• _Records supplied_
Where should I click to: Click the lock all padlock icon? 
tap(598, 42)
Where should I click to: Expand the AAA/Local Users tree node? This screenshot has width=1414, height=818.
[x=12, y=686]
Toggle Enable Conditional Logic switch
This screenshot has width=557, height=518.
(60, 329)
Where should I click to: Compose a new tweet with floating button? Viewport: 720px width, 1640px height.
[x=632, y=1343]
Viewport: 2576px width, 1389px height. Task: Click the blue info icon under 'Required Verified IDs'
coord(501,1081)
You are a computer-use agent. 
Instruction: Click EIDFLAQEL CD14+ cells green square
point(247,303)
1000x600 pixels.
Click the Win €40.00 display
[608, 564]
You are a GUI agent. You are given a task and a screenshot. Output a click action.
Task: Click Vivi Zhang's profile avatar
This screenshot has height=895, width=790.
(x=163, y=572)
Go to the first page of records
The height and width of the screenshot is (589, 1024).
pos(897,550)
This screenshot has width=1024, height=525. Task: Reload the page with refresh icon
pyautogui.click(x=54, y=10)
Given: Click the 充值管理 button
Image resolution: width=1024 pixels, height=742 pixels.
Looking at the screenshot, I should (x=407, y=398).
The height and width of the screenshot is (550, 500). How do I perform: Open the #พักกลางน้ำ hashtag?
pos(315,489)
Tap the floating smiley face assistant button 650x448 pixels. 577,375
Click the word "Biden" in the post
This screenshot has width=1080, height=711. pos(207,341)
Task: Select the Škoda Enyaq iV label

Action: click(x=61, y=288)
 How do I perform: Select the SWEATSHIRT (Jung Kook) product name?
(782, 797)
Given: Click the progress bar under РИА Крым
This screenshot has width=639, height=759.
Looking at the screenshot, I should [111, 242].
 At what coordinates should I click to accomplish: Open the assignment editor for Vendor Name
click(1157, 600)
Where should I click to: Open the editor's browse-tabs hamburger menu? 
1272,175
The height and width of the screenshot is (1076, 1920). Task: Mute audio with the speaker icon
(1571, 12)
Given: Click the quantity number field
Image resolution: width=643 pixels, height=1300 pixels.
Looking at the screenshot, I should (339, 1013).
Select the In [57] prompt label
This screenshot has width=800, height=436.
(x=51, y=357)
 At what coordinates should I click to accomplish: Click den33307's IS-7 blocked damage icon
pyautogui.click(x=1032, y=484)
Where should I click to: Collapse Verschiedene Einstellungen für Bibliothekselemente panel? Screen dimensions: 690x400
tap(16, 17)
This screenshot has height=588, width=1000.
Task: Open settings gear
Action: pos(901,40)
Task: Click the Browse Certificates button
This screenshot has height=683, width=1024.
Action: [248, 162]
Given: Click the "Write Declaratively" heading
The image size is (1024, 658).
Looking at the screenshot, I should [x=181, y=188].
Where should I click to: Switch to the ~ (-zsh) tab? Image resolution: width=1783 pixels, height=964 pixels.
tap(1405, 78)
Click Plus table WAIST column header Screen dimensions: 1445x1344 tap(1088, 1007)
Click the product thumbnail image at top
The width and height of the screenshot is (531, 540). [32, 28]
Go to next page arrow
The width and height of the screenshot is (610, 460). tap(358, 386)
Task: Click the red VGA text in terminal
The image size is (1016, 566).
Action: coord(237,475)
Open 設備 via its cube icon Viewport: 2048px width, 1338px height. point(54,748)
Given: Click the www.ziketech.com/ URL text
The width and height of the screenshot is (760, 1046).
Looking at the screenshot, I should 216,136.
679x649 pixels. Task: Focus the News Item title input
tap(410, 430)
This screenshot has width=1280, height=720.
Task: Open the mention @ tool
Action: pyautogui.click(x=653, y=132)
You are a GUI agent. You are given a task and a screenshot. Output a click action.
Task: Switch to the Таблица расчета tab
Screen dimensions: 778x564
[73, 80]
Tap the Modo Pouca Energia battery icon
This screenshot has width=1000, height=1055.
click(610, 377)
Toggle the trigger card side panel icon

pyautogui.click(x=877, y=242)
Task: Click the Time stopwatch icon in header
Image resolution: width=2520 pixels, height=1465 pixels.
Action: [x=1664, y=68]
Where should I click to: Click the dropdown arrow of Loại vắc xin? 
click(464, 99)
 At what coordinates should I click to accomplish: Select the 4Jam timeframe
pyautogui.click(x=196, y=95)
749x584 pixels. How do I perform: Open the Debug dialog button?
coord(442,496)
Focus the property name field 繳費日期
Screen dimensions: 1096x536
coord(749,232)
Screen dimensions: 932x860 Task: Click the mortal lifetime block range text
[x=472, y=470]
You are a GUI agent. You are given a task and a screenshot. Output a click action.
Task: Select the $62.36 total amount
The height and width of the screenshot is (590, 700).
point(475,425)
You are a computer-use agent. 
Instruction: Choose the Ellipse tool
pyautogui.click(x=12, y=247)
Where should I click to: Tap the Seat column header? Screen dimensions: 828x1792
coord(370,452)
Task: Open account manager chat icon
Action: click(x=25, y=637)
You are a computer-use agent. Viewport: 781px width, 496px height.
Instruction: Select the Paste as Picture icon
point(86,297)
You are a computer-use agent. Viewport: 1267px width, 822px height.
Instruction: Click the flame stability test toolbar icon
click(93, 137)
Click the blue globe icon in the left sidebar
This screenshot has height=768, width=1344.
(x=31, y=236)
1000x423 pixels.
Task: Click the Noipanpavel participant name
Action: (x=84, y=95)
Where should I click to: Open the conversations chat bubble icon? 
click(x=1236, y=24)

• _Work to be completed_
Reproduce every record above, word for word.

• _Response for this exercise_
Where should I click to: Click the lock all padlock icon? 
tap(598, 42)
Where should I click to: Expand the AAA/Local Users tree node? This screenshot has width=1414, height=818.
[x=12, y=686]
Toggle Enable Conditional Logic switch
This screenshot has width=557, height=518.
(60, 329)
Where should I click to: Compose a new tweet with floating button? Viewport: 720px width, 1640px height.
[x=632, y=1343]
Viewport: 2576px width, 1389px height. Task: Click the blue info icon under 'Required Verified IDs'
coord(501,1081)
You are a computer-use agent. 
Instruction: Click EIDFLAQEL CD14+ cells green square
point(247,303)
1000x600 pixels.
Click the Win €40.00 display
[608, 564]
You are a GUI agent. You are given a task and a screenshot. Output a click action.
Task: Click Vivi Zhang's profile avatar
This screenshot has height=895, width=790.
(x=163, y=572)
Go to the first page of records
The height and width of the screenshot is (589, 1024).
pos(897,550)
This screenshot has width=1024, height=525. Task: Reload the page with refresh icon
pyautogui.click(x=54, y=10)
Given: Click the 充值管理 button
Image resolution: width=1024 pixels, height=742 pixels.
Looking at the screenshot, I should (x=407, y=398).
The height and width of the screenshot is (550, 500). How do I perform: Open the #พักกลางน้ำ hashtag?
pos(315,489)
Tap the floating smiley face assistant button 650x448 pixels. 577,375
Click the word "Biden" in the post
This screenshot has width=1080, height=711. pos(207,341)
Task: Select the Škoda Enyaq iV label

Action: click(x=61, y=288)
 How do I perform: Select the SWEATSHIRT (Jung Kook) product name?
(782, 797)
Given: Click the progress bar under РИА Крым
This screenshot has width=639, height=759.
Looking at the screenshot, I should [111, 242].
 At what coordinates should I click to accomplish: Open the assignment editor for Vendor Name
click(1157, 600)
Where should I click to: Open the editor's browse-tabs hamburger menu? 
1272,175
The height and width of the screenshot is (1076, 1920). Task: Mute audio with the speaker icon
(1571, 12)
Given: Click the quantity number field
Image resolution: width=643 pixels, height=1300 pixels.
Looking at the screenshot, I should (339, 1013).
Select the In [57] prompt label
This screenshot has width=800, height=436.
(x=51, y=357)
 At what coordinates should I click to accomplish: Click den33307's IS-7 blocked damage icon
pyautogui.click(x=1032, y=484)
Where should I click to: Collapse Verschiedene Einstellungen für Bibliothekselemente panel? Screen dimensions: 690x400
tap(16, 17)
This screenshot has height=588, width=1000.
Task: Open settings gear
Action: pos(901,40)
Task: Click the Browse Certificates button
This screenshot has height=683, width=1024.
Action: [248, 162]
Given: Click the "Write Declaratively" heading
The image size is (1024, 658).
Looking at the screenshot, I should [x=181, y=188].
Where should I click to: Switch to the ~ (-zsh) tab? Image resolution: width=1783 pixels, height=964 pixels.
tap(1405, 78)
Click Plus table WAIST column header Screen dimensions: 1445x1344 tap(1088, 1007)
Click the product thumbnail image at top
The width and height of the screenshot is (531, 540). [32, 28]
Go to next page arrow
The width and height of the screenshot is (610, 460). tap(358, 386)
Task: Click the red VGA text in terminal
The image size is (1016, 566).
Action: coord(237,475)
Open 設備 via its cube icon Viewport: 2048px width, 1338px height. point(54,748)
Given: Click the www.ziketech.com/ URL text
The width and height of the screenshot is (760, 1046).
Looking at the screenshot, I should 216,136.
679x649 pixels. Task: Focus the News Item title input
tap(410, 430)
This screenshot has width=1280, height=720.
Task: Open the mention @ tool
Action: pyautogui.click(x=653, y=132)
You are a GUI agent. You are given a task and a screenshot. Output a click action.
Task: Switch to the Таблица расчета tab
Screen dimensions: 778x564
[73, 80]
Tap the Modo Pouca Energia battery icon
This screenshot has width=1000, height=1055.
click(610, 377)
Toggle the trigger card side panel icon

pyautogui.click(x=877, y=242)
Task: Click the Time stopwatch icon in header
Image resolution: width=2520 pixels, height=1465 pixels.
Action: [x=1664, y=68]
Where should I click to: Click the dropdown arrow of Loại vắc xin? 
click(464, 99)
 At what coordinates should I click to accomplish: Select the 4Jam timeframe
pyautogui.click(x=196, y=95)
749x584 pixels. How do I perform: Open the Debug dialog button?
coord(442,496)
Focus the property name field 繳費日期
Screen dimensions: 1096x536
coord(749,232)
Screen dimensions: 932x860 Task: Click the mortal lifetime block range text
[x=472, y=470]
You are a GUI agent. You are given a task and a screenshot. Output a click action.
Task: Select the $62.36 total amount
The height and width of the screenshot is (590, 700).
point(475,425)
You are a computer-use agent. 
Instruction: Choose the Ellipse tool
pyautogui.click(x=12, y=247)
Where should I click to: Tap the Seat column header? Screen dimensions: 828x1792
coord(370,452)
Task: Open account manager chat icon
Action: click(x=25, y=637)
You are a computer-use agent. Viewport: 781px width, 496px height.
Instruction: Select the Paste as Picture icon
point(86,297)
You are a computer-use agent. Viewport: 1267px width, 822px height.
Instruction: Click the flame stability test toolbar icon
click(93, 137)
Click the blue globe icon in the left sidebar
This screenshot has height=768, width=1344.
(x=31, y=236)
1000x423 pixels.
Task: Click the Noipanpavel participant name
Action: (x=84, y=95)
Where should I click to: Open the conversations chat bubble icon? 
click(x=1236, y=24)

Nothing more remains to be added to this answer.